NULL (default) or a list of arguments to be passed to calls to E from (a) MDEstimator (here this additional argument is only used if initial.est is missing), (b) getStartIC, and (c) kStepEstimator. Potential clashes with arguments of the same name in ... are resolved by inserting the items of argument list E.argList as named items, so in case of collisions the item of E.argList overwrites the existing one from ....

diagnostic

logical; if TRUE, diagnostic information on the performed integrations is gathered and shipped out as attributes kStepDiagnostic (for the kStepEstimator-step) and diagnostic for the remaining steps of the return value of roptest.

Details

Computes the optimally robust estimator for a given L2 differentiable parametric family. The computation uses a k-step construction with an appropriate initial estimate; cf. also kStepEstimator. Valid candidates are e.g. Kolmogorov(-Smirnov) or von Mises minimum distance estimators (default); cf. Rieder (1994) and Kohl (2005).

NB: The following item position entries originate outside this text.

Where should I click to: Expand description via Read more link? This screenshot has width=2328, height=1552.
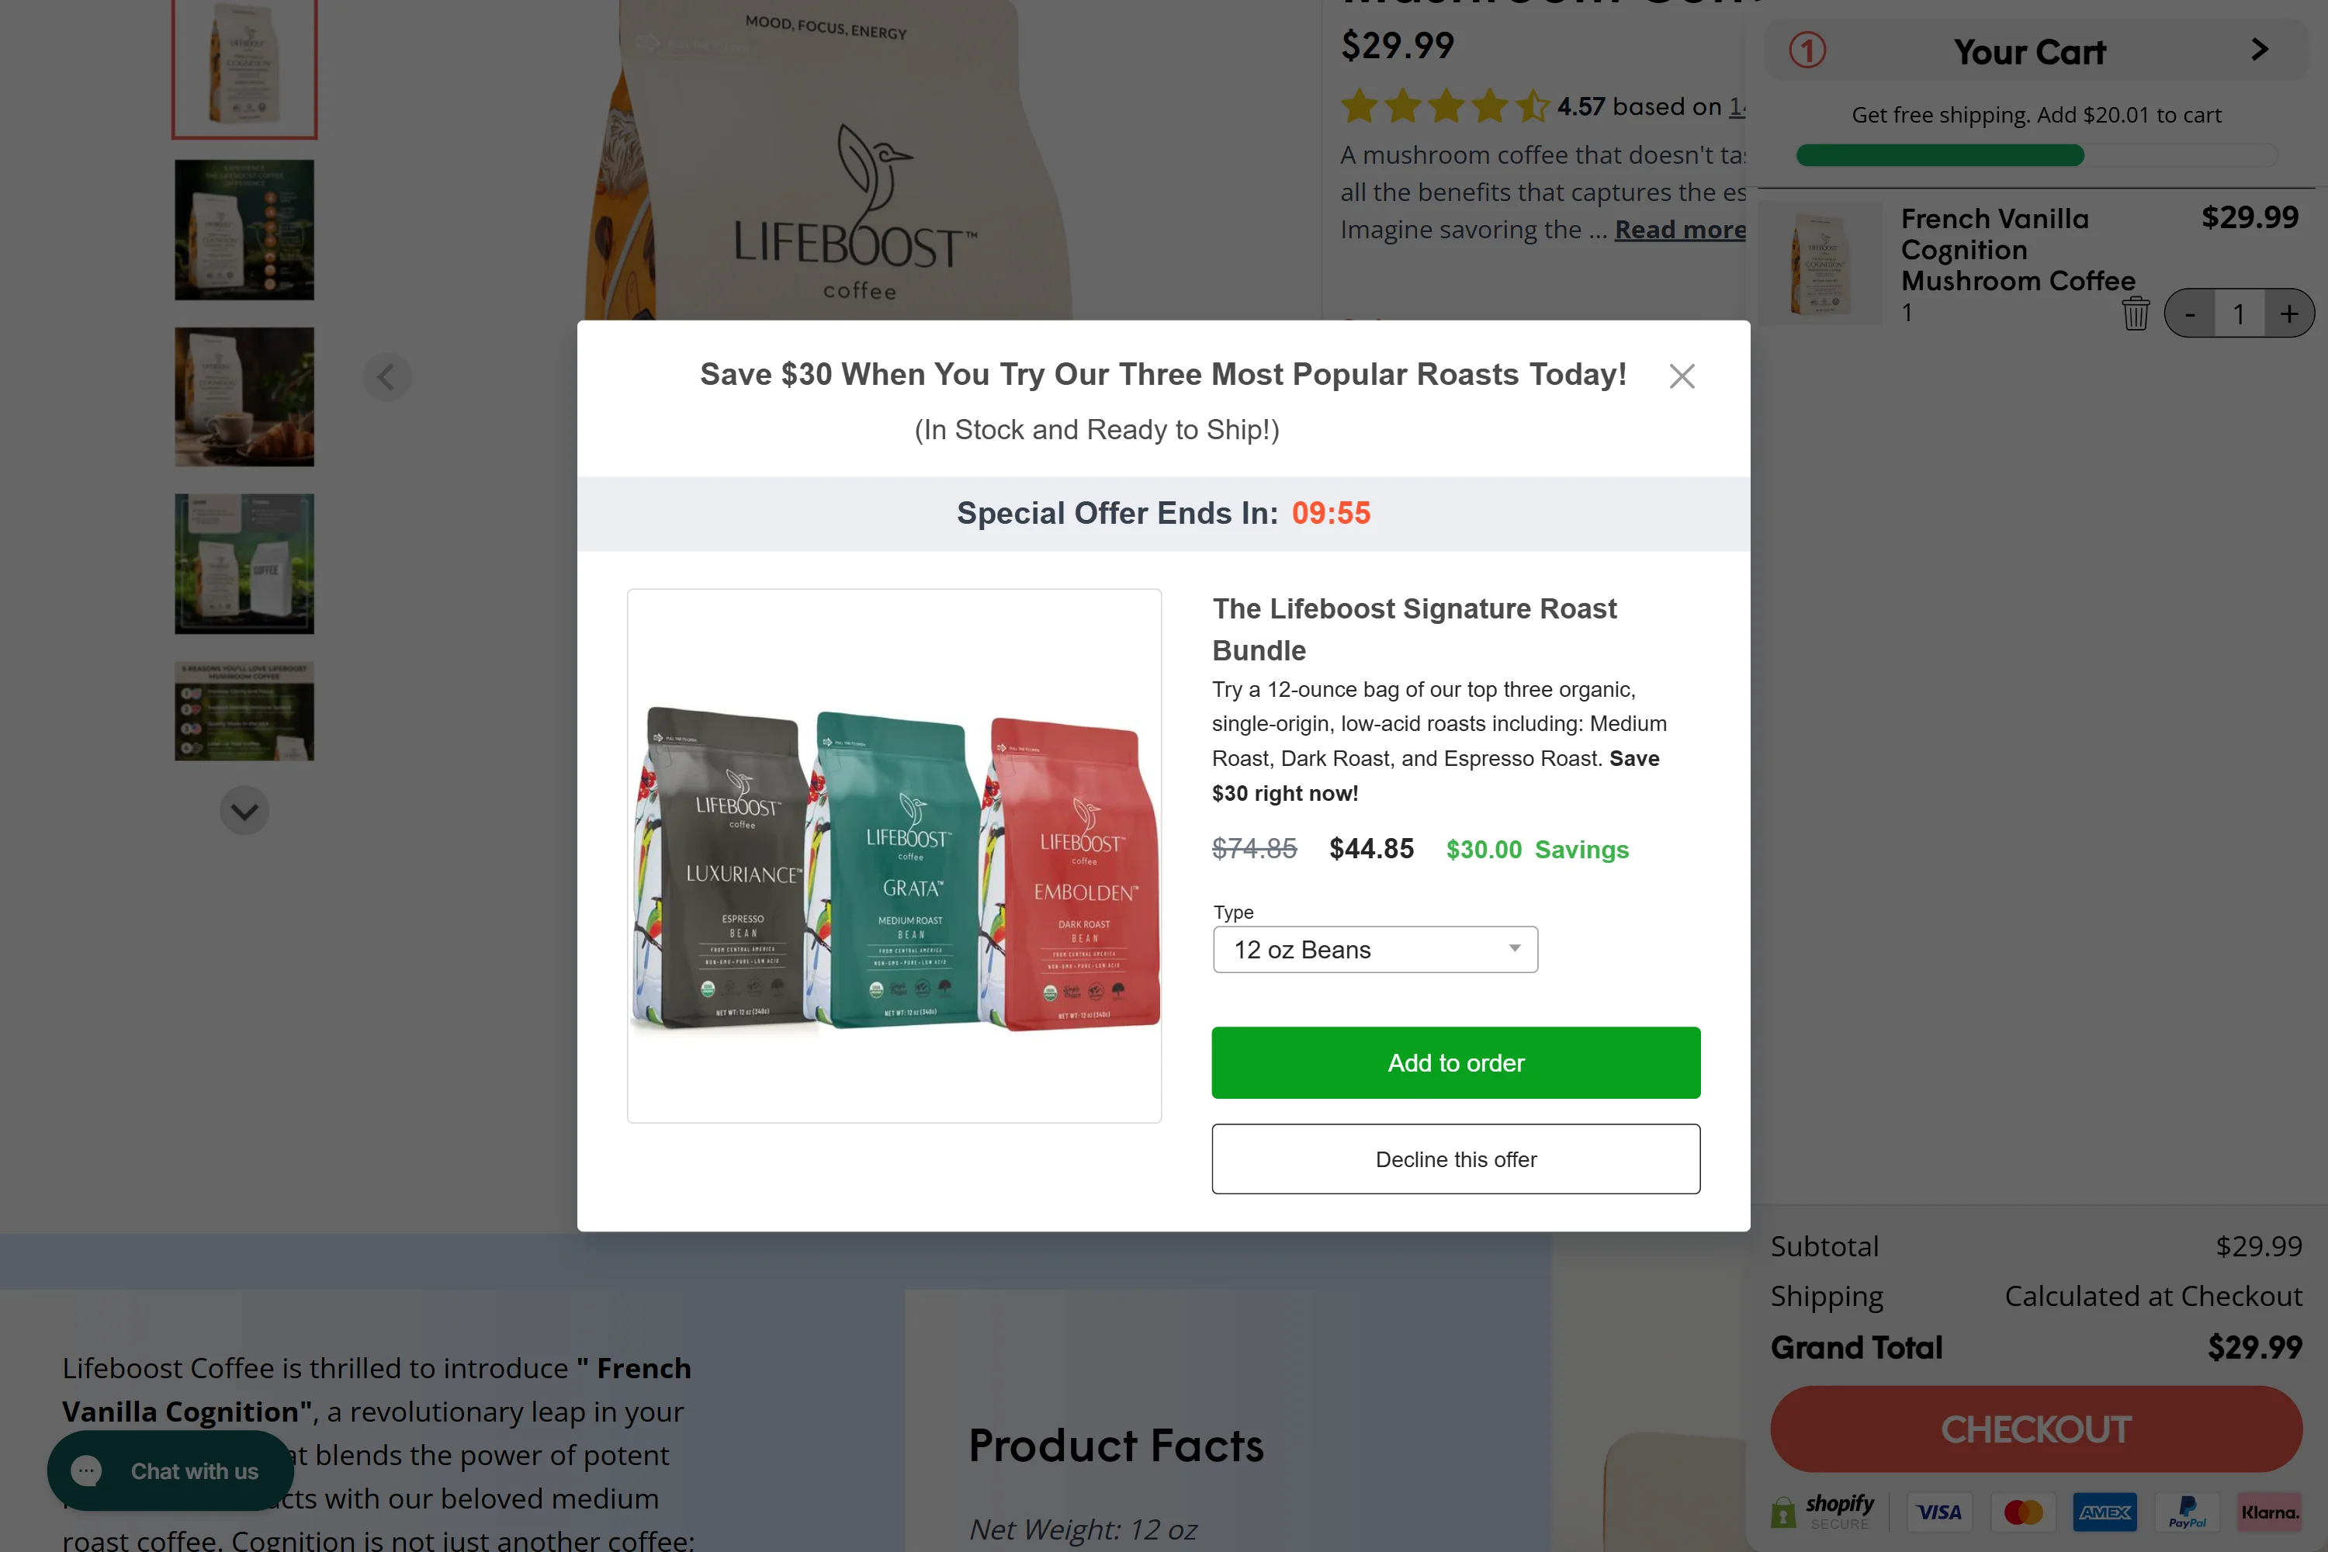tap(1680, 230)
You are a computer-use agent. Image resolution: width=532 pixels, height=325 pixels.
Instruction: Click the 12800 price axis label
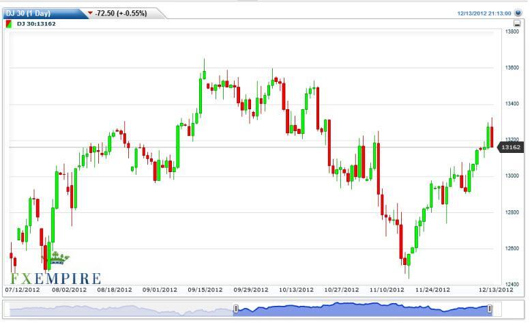[512, 212]
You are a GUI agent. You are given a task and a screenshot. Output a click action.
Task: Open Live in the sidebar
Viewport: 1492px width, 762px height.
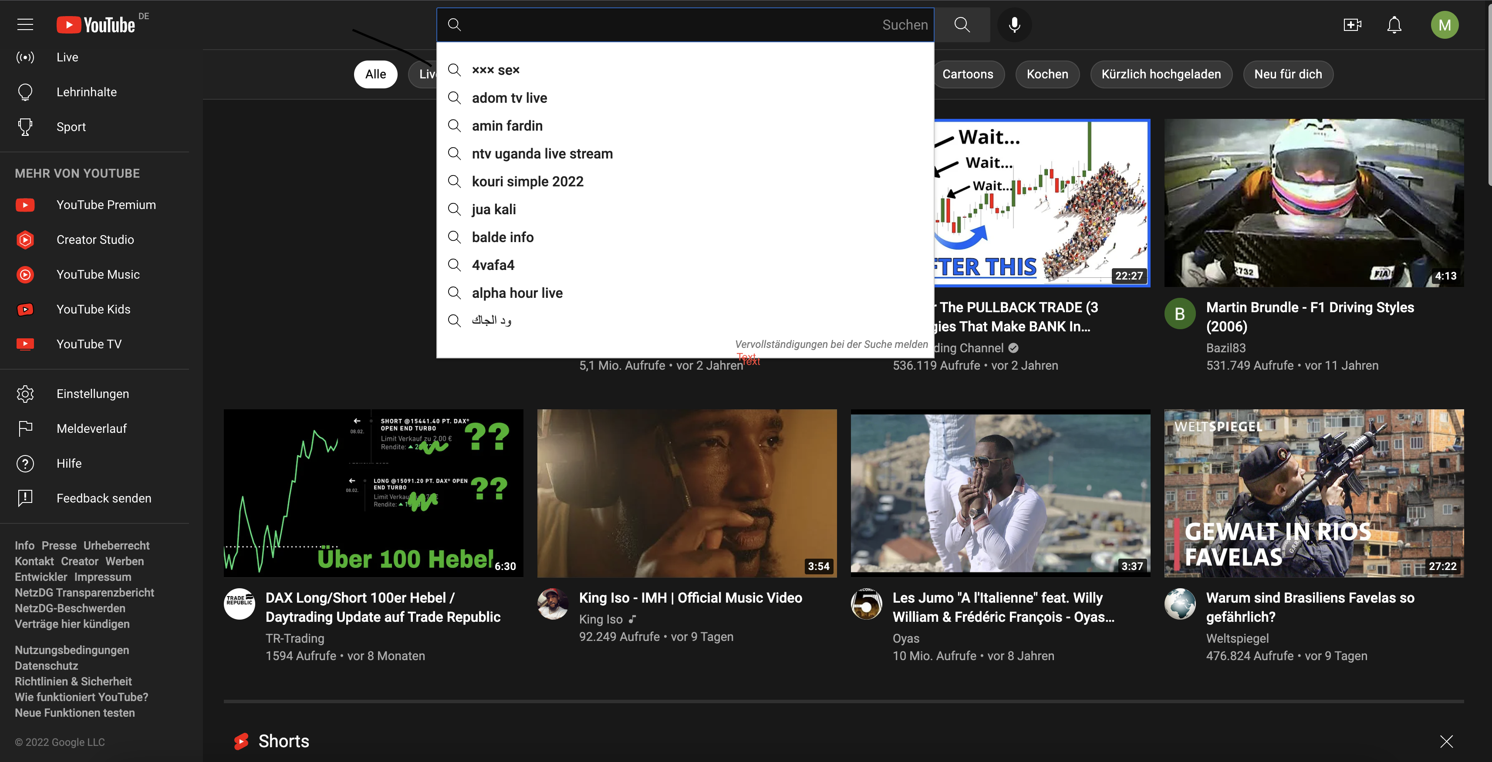(67, 57)
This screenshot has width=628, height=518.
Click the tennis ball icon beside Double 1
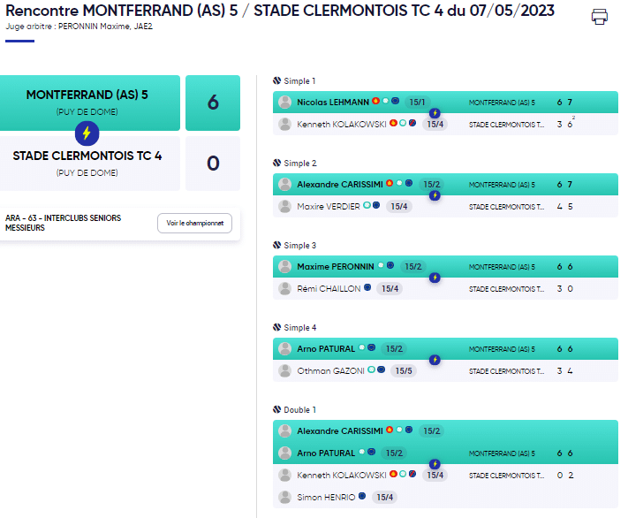pyautogui.click(x=276, y=409)
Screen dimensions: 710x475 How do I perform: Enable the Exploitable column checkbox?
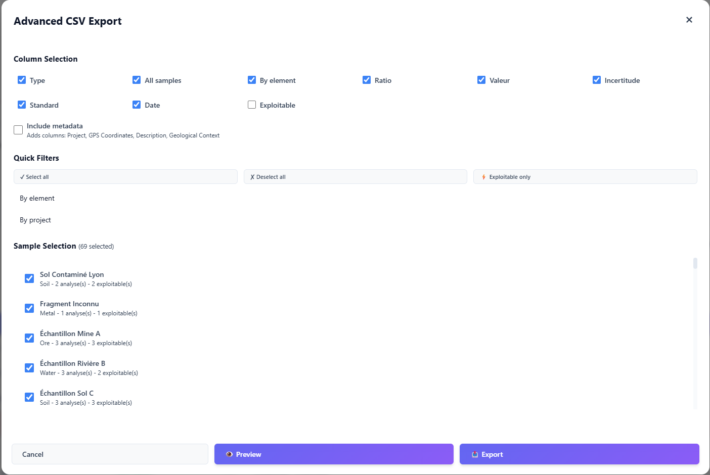pos(252,105)
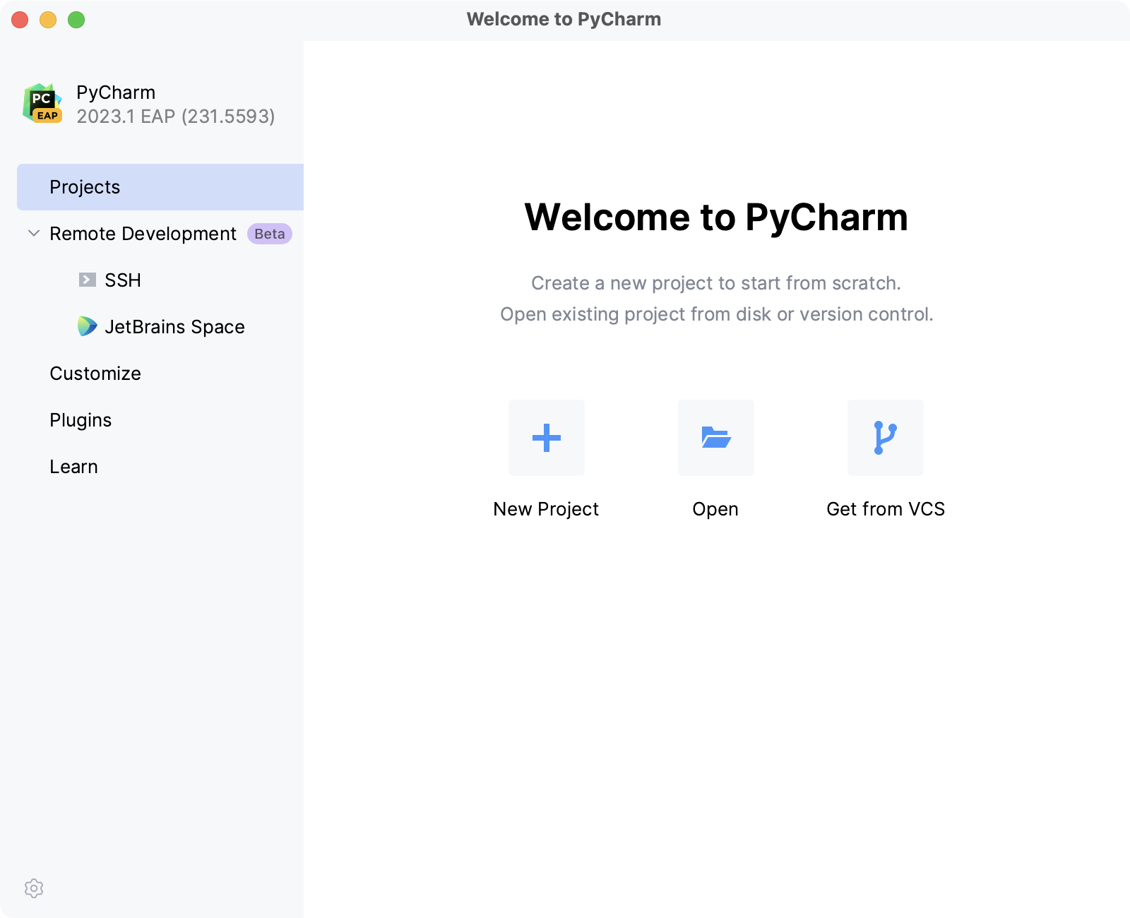Viewport: 1130px width, 918px height.
Task: Open the Customize section
Action: tap(95, 373)
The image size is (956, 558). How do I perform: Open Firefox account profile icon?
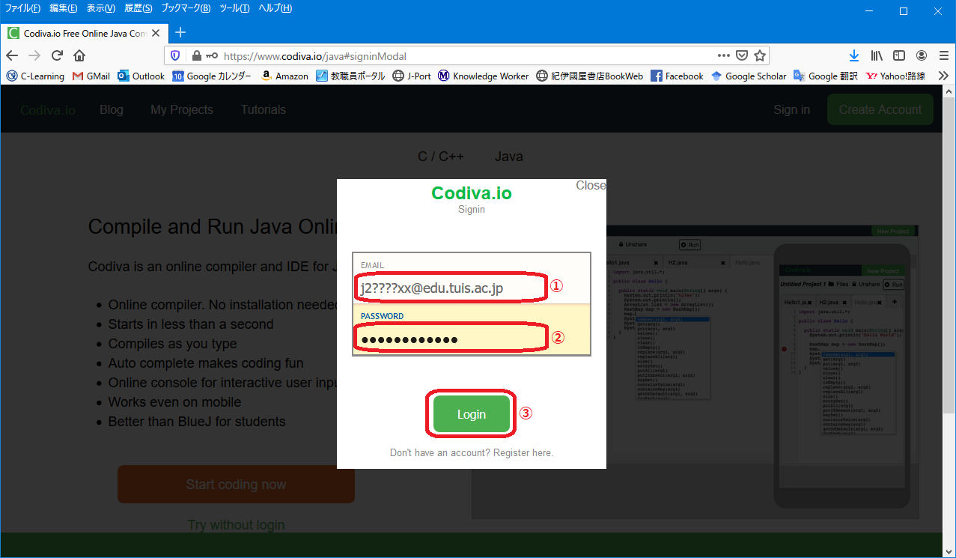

Before package version 0.9, this computation was done with the code of function roptest.old (with the same formals). From package version 0.9 on, this function uses the modularized function robest internally.

If the amount of gross errors (contamination) is known, it can be specified by eps. The radius of the corresponding infinitesimal contamination neighborhood is obtained by multiplying eps by the square root of the sample size.

If the amount of gross errors (contamination) is unknown, try to find a rough estimate for the amount of gross errors, such that it lies between eps.lower and eps.upper.

In case eps.lower is specified and eps.upper is missing, eps.upper is set to 0.5. In case eps.upper is specified and eps.lower is missing, eps.lower is set to 0.

If neither eps nor eps.lower and/or eps.upper is specified, eps.lower and eps.upper are set to 0 and 0.5, respectively.

If eps is missing, the radius-minimax estimator in sense of Rieder et al. (2001, 2008), respectively Section 2.2 of Kohl (2005) is returned.

Finite-sample and higher order results suggest that the asymptotically optimal procedure is to liberal. Using fsCor the radius can be modified - as a rule enlarged - to obtain a more conservative estimate. In case of normal location and scale there is function finiteSampleCorrection which returns a finite-sample corrected (enlarged) radius based on the results of large Monte-Carlo studies.

The logic in argument initial.est is as follows: It can be a numeric vector of the length of the unknow parameter or a function or it can be missing. If it is missing, one consults argument startPar for a search interval (if a one dimensional unknown parameter) or a starting value for the search (if the dimension of the unknown parameter is larger than one). If startPar is missing, too, it takes the value from the corresponding slot of argument L2Fam. Then, if argument withMDE is TRUE a Minimum-Distance estimator is computed as initial value initial.est with distance as specified in argument distance and possibly further arguments as passed through ....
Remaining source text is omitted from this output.